Revise the entries below, changing each "What are the coordinates of" to "What is the location of" and leaving everything else untouched.

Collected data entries
== Segment start ==
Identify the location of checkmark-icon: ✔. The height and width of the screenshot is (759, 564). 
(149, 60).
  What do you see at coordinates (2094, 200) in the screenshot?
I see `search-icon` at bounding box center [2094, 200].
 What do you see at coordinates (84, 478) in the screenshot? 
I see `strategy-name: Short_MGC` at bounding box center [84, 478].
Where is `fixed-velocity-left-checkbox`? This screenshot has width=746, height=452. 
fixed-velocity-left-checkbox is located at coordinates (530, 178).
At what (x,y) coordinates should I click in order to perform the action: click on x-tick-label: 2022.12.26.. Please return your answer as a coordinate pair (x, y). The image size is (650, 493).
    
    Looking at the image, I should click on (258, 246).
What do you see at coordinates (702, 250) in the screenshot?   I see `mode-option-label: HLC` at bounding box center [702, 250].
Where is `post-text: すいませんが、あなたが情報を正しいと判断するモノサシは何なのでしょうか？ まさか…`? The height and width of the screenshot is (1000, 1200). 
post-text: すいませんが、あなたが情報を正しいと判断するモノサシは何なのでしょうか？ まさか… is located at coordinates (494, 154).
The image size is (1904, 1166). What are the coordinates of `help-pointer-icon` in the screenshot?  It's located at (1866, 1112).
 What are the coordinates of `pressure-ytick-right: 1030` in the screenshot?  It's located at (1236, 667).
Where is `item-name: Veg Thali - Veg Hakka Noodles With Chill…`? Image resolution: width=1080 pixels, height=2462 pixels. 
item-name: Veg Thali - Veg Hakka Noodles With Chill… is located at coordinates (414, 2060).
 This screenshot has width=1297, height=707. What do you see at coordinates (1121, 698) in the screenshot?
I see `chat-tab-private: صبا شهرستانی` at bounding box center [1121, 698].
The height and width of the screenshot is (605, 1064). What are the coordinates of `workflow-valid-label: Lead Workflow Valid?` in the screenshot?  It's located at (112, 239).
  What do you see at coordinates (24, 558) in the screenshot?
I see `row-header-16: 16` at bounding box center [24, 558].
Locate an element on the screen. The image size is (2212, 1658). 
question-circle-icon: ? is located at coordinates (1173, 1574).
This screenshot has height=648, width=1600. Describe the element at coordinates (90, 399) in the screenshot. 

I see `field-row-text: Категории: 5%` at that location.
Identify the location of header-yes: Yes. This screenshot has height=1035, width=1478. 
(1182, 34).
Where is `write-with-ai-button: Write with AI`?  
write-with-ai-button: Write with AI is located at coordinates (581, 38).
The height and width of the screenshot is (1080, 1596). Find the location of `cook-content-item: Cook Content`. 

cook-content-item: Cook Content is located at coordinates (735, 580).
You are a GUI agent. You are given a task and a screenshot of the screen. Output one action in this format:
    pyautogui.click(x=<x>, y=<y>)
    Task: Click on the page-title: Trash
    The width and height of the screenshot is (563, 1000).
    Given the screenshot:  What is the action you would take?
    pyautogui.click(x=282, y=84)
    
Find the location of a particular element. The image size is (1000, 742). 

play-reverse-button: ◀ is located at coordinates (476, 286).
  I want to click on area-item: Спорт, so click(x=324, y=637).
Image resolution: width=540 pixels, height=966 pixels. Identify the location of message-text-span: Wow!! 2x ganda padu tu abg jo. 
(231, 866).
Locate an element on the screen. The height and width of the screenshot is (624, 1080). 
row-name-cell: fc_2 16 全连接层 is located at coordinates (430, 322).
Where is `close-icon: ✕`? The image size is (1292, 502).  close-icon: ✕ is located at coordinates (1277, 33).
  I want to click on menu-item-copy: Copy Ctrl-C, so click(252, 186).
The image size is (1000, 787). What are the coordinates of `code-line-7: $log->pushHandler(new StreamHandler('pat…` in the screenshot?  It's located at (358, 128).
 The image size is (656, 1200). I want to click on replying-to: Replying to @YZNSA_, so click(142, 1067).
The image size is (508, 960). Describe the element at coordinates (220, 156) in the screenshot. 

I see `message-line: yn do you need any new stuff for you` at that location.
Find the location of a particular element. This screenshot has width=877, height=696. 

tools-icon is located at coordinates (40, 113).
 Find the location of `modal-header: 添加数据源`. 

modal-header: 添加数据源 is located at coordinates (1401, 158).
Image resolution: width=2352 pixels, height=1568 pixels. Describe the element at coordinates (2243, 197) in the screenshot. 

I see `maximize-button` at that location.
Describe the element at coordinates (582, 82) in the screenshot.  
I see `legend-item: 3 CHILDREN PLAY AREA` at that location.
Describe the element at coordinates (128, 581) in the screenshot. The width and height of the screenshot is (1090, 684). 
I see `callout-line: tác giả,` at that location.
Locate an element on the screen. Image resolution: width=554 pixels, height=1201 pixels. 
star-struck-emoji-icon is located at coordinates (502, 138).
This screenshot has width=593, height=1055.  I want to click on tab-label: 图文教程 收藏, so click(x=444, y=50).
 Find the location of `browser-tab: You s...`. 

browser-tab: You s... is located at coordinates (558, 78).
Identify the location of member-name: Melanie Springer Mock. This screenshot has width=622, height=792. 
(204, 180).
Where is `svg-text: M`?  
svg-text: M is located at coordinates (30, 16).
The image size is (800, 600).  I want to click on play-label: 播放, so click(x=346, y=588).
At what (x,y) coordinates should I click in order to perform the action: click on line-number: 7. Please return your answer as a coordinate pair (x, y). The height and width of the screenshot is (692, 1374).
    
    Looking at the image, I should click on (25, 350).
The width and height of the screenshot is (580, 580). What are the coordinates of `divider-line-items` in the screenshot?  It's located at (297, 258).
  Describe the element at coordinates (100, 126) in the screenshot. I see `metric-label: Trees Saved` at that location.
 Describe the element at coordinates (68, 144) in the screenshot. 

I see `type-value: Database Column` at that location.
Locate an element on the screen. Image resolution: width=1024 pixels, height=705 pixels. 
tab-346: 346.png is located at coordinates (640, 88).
== Segment end ==
Task response =>
Identify the location of checkmark-icon: ✔. The height and width of the screenshot is (759, 564). 
(149, 60).
  What do you see at coordinates (2094, 200) in the screenshot?
I see `search-icon` at bounding box center [2094, 200].
 What do you see at coordinates (84, 478) in the screenshot? 
I see `strategy-name: Short_MGC` at bounding box center [84, 478].
Where is `fixed-velocity-left-checkbox`? This screenshot has width=746, height=452. 
fixed-velocity-left-checkbox is located at coordinates (530, 178).
At what (x,y) coordinates should I click in order to perform the action: click on x-tick-label: 2022.12.26.. Please return your answer as a coordinate pair (x, y). The image size is (650, 493).
    
    Looking at the image, I should click on (258, 246).
What do you see at coordinates (702, 250) in the screenshot?   I see `mode-option-label: HLC` at bounding box center [702, 250].
Where is `post-text: すいませんが、あなたが情報を正しいと判断するモノサシは何なのでしょうか？ まさか…`? The height and width of the screenshot is (1000, 1200). 
post-text: すいませんが、あなたが情報を正しいと判断するモノサシは何なのでしょうか？ まさか… is located at coordinates (494, 154).
The image size is (1904, 1166). What is the location of `help-pointer-icon` in the screenshot?  It's located at (1866, 1112).
 What is the location of `pressure-ytick-right: 1030` in the screenshot?  It's located at (1236, 667).
Where is `item-name: Veg Thali - Veg Hakka Noodles With Chill…`? Image resolution: width=1080 pixels, height=2462 pixels. 
item-name: Veg Thali - Veg Hakka Noodles With Chill… is located at coordinates (414, 2060).
 This screenshot has width=1297, height=707. What do you see at coordinates (1121, 698) in the screenshot?
I see `chat-tab-private: صبا شهرستانی` at bounding box center [1121, 698].
The height and width of the screenshot is (605, 1064). What is the location of `workflow-valid-label: Lead Workflow Valid?` in the screenshot?  It's located at (112, 239).
  What do you see at coordinates (24, 558) in the screenshot?
I see `row-header-16: 16` at bounding box center [24, 558].
Locate an element on the screen. The image size is (2212, 1658). 
question-circle-icon: ? is located at coordinates (1173, 1574).
This screenshot has height=648, width=1600. Describe the element at coordinates (90, 399) in the screenshot. 

I see `field-row-text: Категории: 5%` at that location.
Identify the location of header-yes: Yes. This screenshot has height=1035, width=1478. 
(1182, 34).
Where is `write-with-ai-button: Write with AI`?  
write-with-ai-button: Write with AI is located at coordinates (581, 38).
The height and width of the screenshot is (1080, 1596). Find the location of `cook-content-item: Cook Content`. 

cook-content-item: Cook Content is located at coordinates (735, 580).
You are a GUI agent. You are given a task and a screenshot of the screen. Output one action in this format:
    pyautogui.click(x=<x>, y=<y>)
    Task: Click on the page-title: Trash
    The width and height of the screenshot is (563, 1000).
    Given the screenshot:  What is the action you would take?
    pyautogui.click(x=282, y=84)
    
Find the location of a particular element. The image size is (1000, 742). 

play-reverse-button: ◀ is located at coordinates (476, 286).
  I want to click on area-item: Спорт, so click(x=324, y=637).
Image resolution: width=540 pixels, height=966 pixels. Identify the location of message-text-span: Wow!! 2x ganda padu tu abg jo. 
(231, 866).
Locate an element on the screen. The height and width of the screenshot is (624, 1080). 
row-name-cell: fc_2 16 全连接层 is located at coordinates (430, 322).
Where is `close-icon: ✕`? The image size is (1292, 502).  close-icon: ✕ is located at coordinates (1277, 33).
  I want to click on menu-item-copy: Copy Ctrl-C, so click(252, 186).
The image size is (1000, 787). What is the location of `code-line-7: $log->pushHandler(new StreamHandler('pat…` in the screenshot?  It's located at (358, 128).
 The image size is (656, 1200). I want to click on replying-to: Replying to @YZNSA_, so click(142, 1067).
The image size is (508, 960). Describe the element at coordinates (220, 156) in the screenshot. 

I see `message-line: yn do you need any new stuff for you` at that location.
Find the location of a particular element. This screenshot has width=877, height=696. 

tools-icon is located at coordinates (40, 113).
 Find the location of `modal-header: 添加数据源`. 

modal-header: 添加数据源 is located at coordinates (1401, 158).
Image resolution: width=2352 pixels, height=1568 pixels. Describe the element at coordinates (2243, 197) in the screenshot. 

I see `maximize-button` at that location.
Describe the element at coordinates (582, 82) in the screenshot.  
I see `legend-item: 3 CHILDREN PLAY AREA` at that location.
Describe the element at coordinates (128, 581) in the screenshot. The width and height of the screenshot is (1090, 684). 
I see `callout-line: tác giả,` at that location.
Locate an element on the screen. Image resolution: width=554 pixels, height=1201 pixels. 
star-struck-emoji-icon is located at coordinates (502, 138).
This screenshot has width=593, height=1055.  I want to click on tab-label: 图文教程 收藏, so click(x=444, y=50).
 Find the location of `browser-tab: You s...`. 

browser-tab: You s... is located at coordinates (558, 78).
Identify the location of member-name: Melanie Springer Mock. This screenshot has width=622, height=792. 
(204, 180).
Where is `svg-text: M`?  
svg-text: M is located at coordinates (30, 16).
The image size is (800, 600).  I want to click on play-label: 播放, so click(x=346, y=588).
At what (x,y) coordinates should I click in order to perform the action: click on line-number: 7. Please return your answer as a coordinate pair (x, y). The height and width of the screenshot is (692, 1374).
    
    Looking at the image, I should click on (25, 350).
The width and height of the screenshot is (580, 580). What is the location of `divider-line-items` in the screenshot?  It's located at (297, 258).
  Describe the element at coordinates (100, 126) in the screenshot. I see `metric-label: Trees Saved` at that location.
 Describe the element at coordinates (68, 144) in the screenshot. 

I see `type-value: Database Column` at that location.
Locate an element on the screen. Image resolution: width=1024 pixels, height=705 pixels. 
tab-346: 346.png is located at coordinates (640, 88).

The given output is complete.